- [Description of the task]
List every reference number that appears in square brackets in the passage on wind turbine placement below.

- [Source passage]

Having acquired the available land for placing wind turbines, an optimized placement algorithm is used to determine specific latitude and longitude coordinates for the maximum number of turbines [16,21]. In addition to ensuring that all turbines are placed on eligible land, this algorithm assumes that no two turbines can be placed closer than 280 m apart (corresponding to 10 times a standard rotor diameter of the Nordtank 300 kW wind turbine). The purpose of this separation is to minimize wake effects on wind turbines that are down-wind of adjacent turbines [36]. A total of 1,652,827 potential turbine placements across Germany were identified.

- [Recorded information]

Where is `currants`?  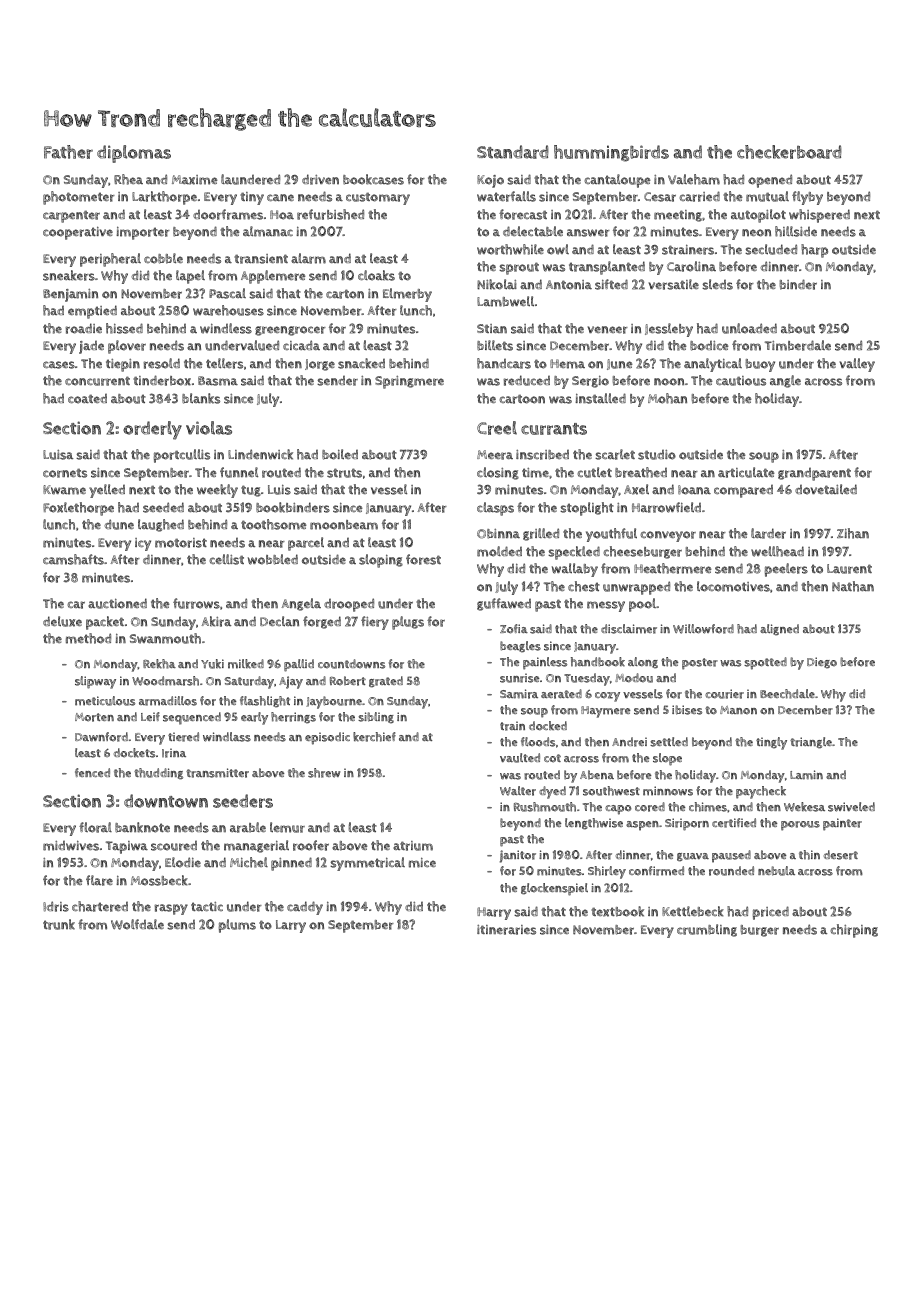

- [Complete output]
16, 21, 36